##### Supplied data

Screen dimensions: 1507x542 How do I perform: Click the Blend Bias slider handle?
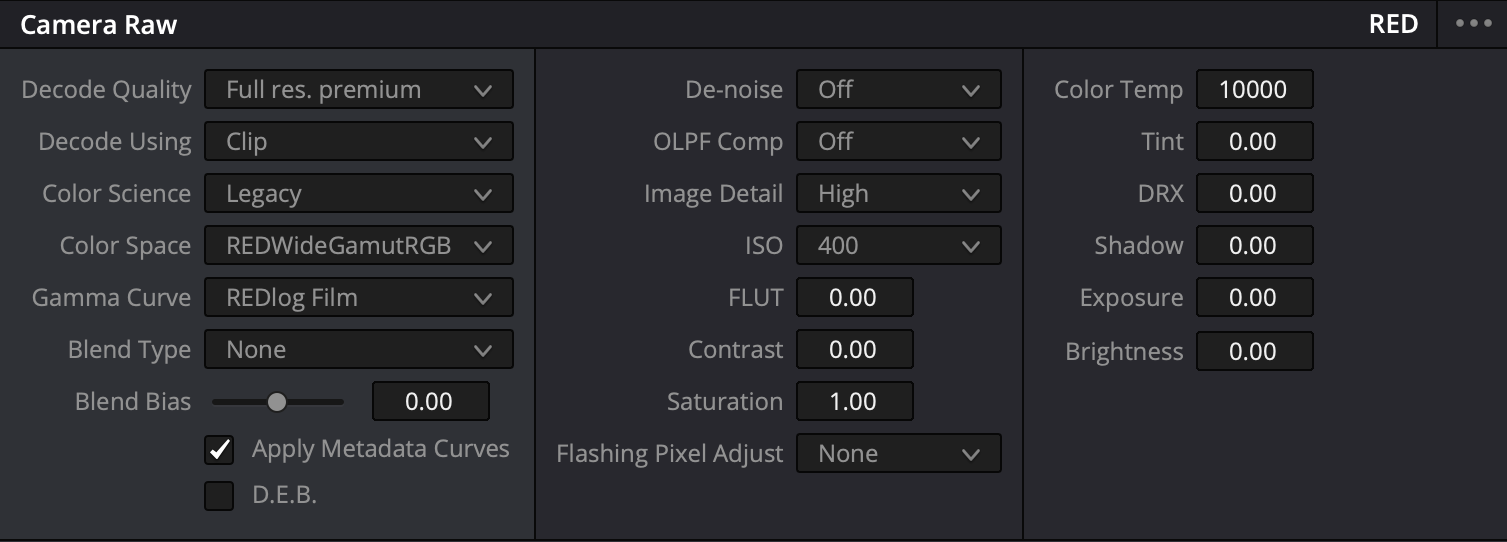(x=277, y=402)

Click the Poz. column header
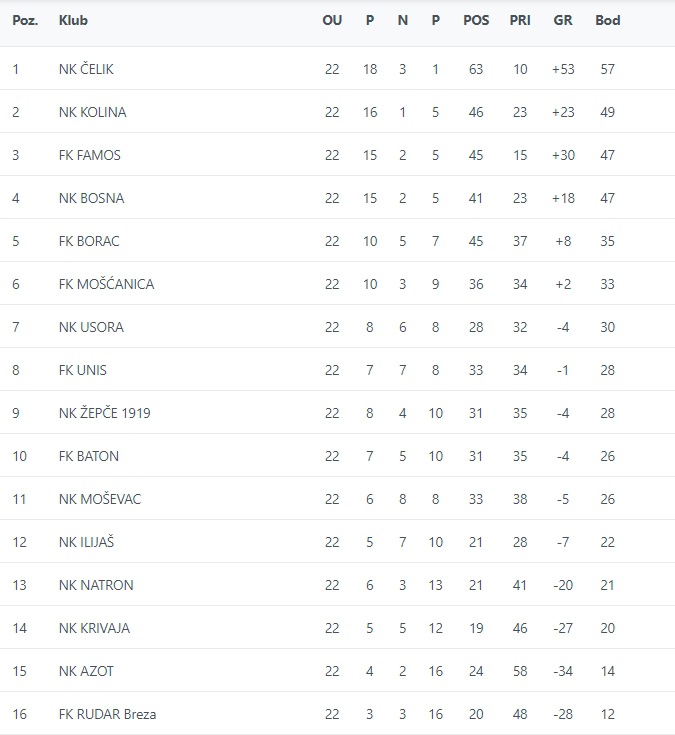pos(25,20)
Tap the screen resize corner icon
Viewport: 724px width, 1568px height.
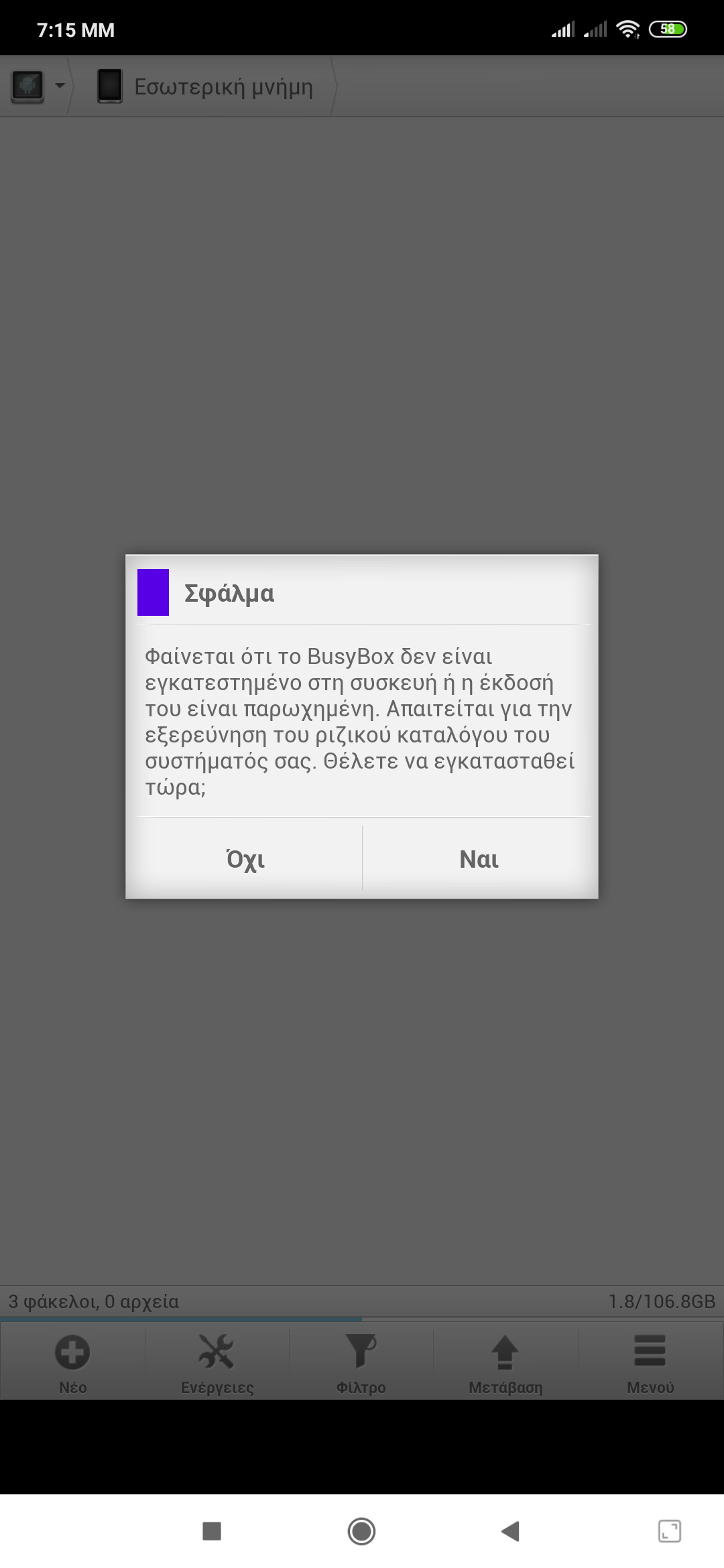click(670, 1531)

##########

**Your assignment**
Give the records back exactly, with no pictures.

**Task answer**
Screen dimensions: 1507x542 How do I perform: Click the Blend Bias slider handle?
(x=277, y=402)

Click the Poz. column header
pos(25,20)
Tap the screen resize corner icon
Viewport: 724px width, 1568px height.
click(670, 1531)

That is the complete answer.